ミロコマチコさんの絵とのコラボ。
子どもの読者を考えて書かれているが、いや、それゆえに、おとなをも「考える人」にしてしまう。
電車の中、教室、登下校道は、哲学に満ちている。
重松清の筆にかかれば、哲学は、哲学用語や概念の羅列や展開ではなく、
席を譲るべきかどうか迷う時、
妹や級友をめぐって気持ちが揺れ動く時、
歴史のことは良く知っていても、好きな子の気持ちや死にゆくおじいちゃんのことは何も知らないことに気づき、けれどもいじめられている同級生の悲しさと悔しさ、そして、自分のすべきことを知っていると思いいたる時、
仲良しグループで行動する時、しなければならない空気の時、
お母さんがとってくれた自分の小さなころのビデオを見て、ふと、ある大きな問題に気づく時、
「面白い奴」を演じると決めている時
に浮かぶ、さまざまな思いの織りなしとなる。
それは、子どものころのことだけではなく、作家のSが自死した友人のことで「自由」について何年も考えぬいたことにもあてはまる。

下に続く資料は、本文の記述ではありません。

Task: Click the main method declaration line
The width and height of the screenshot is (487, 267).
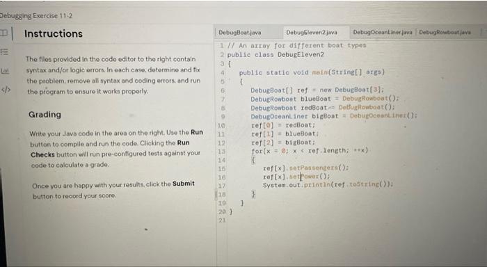Action: click(312, 72)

「哲学というのは、生きることを好きになるためのヒント」(p.146)だと思う、とSは言う。
「生きることを好きになる」とは、けっして、楽に生きるようになることではないだろう。
「こども哲学」シリーズの付録であった七編に加えて、雑誌に掲載された「あの町で」が収められている。
被災地。
丘に舞う桜、
中学野球のグラウンド、
鮭の上る川、
瓦礫を運ぶダンプの窓から見える雁。
死者は生き残った人々に、思いと考えと言葉をもたらす。